Neural Heterogeneity Enhances Reliable Neural information Processing: Local Sensitivity and Globally Input-slaved Transient Dynamics
Neural Heterogeneity Enhances Reliable Neural information Processing: Local Sensitivity and Globally Input-slaved Transient Dynamics
Wu, S.; Huang, H.; Wang, S.; Chen, G.; Zhou, C.; Yang, D.
AbstractCortical neuronal activity exhibits variability over time and across repeated stimulation trials, yet consistently represents stimulus features. However, the dynamical mechanism underlying this reliable representation and computation remains elusive. This study uncovers a mechanism that achieves reliable neural processing, leveraging a biologically plausible network model with spatial extension and neuronal timescale diversity. Our findings demonstrate that timescale diversity disrupts intrinsic coherent spatiotemporal patterns, enhancing local sensitivity and aligning neural network activity closely with inputs.
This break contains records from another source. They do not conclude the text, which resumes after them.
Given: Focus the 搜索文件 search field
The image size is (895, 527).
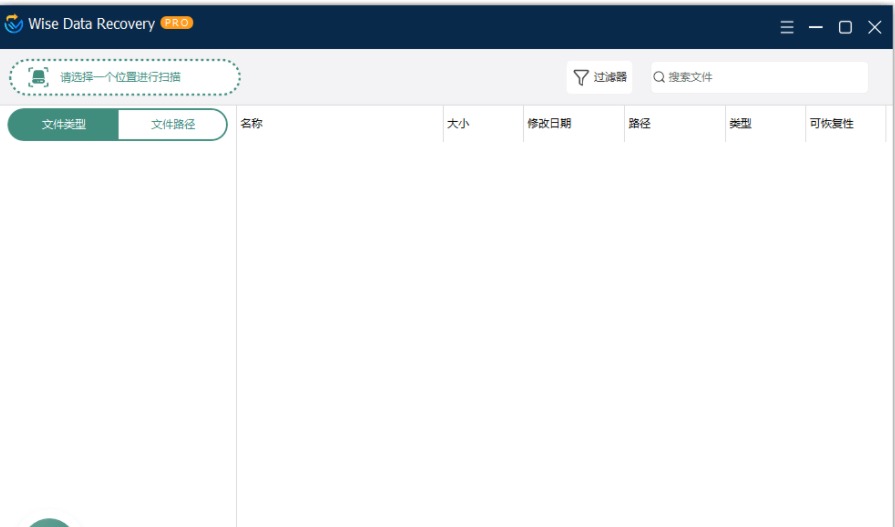Looking at the screenshot, I should click(765, 77).
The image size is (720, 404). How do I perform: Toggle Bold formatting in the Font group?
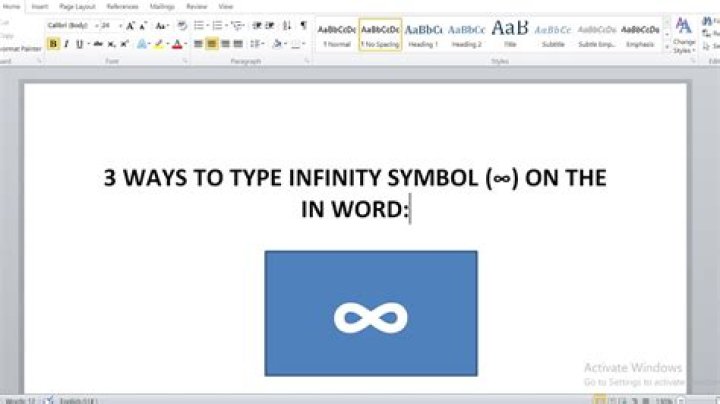[x=53, y=44]
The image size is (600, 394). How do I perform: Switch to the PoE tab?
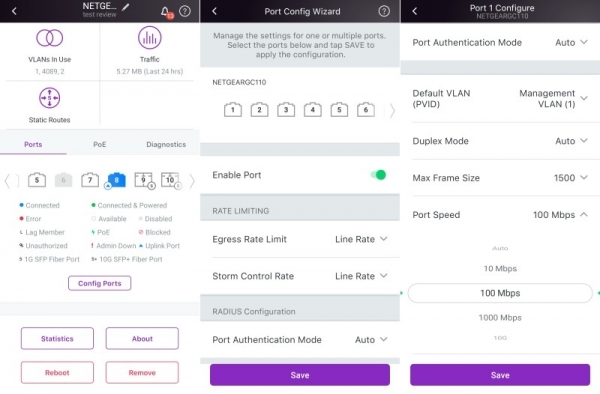[x=99, y=145]
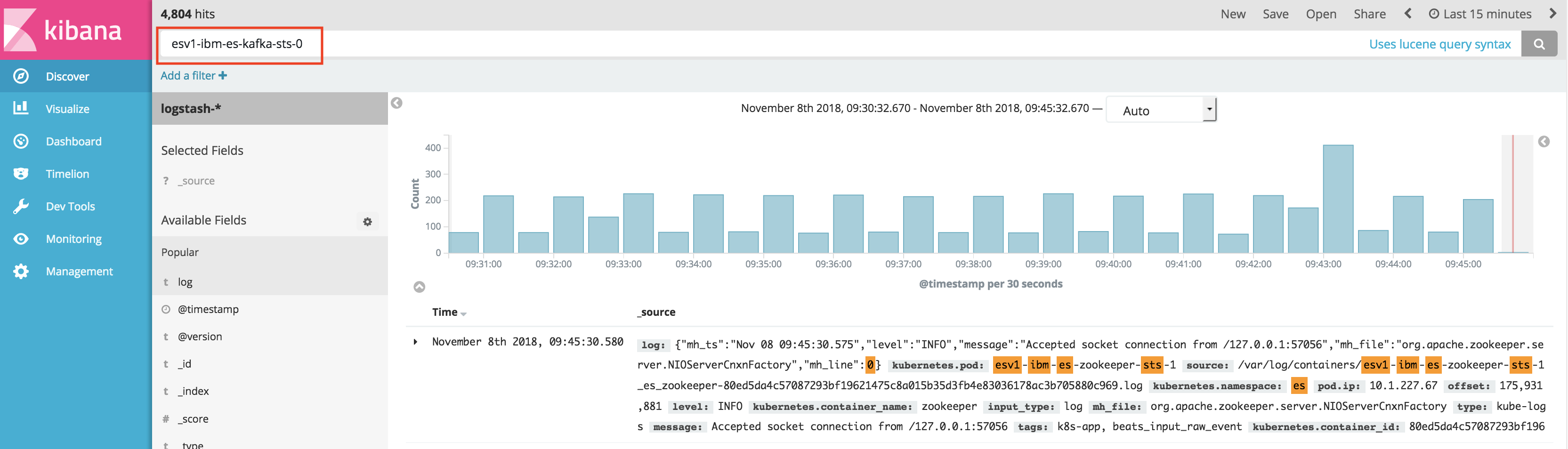Screen dimensions: 1568x449
Task: Expand the November 8th 09:45:30.580 log row
Action: tap(416, 342)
This underscores the significant role of timescale diversity in shaping consistent stimulus representation, leading to local sensitivity and globally input-slaved transient dynamics, essential for reliable neural processing. This mechanism offers a potentially general framework for understanding the role of neural heterogeneity in reliable computation. Our work informs the design of new reservoir computing models endowed with liquid wave reservoirs for neuromorphic computing.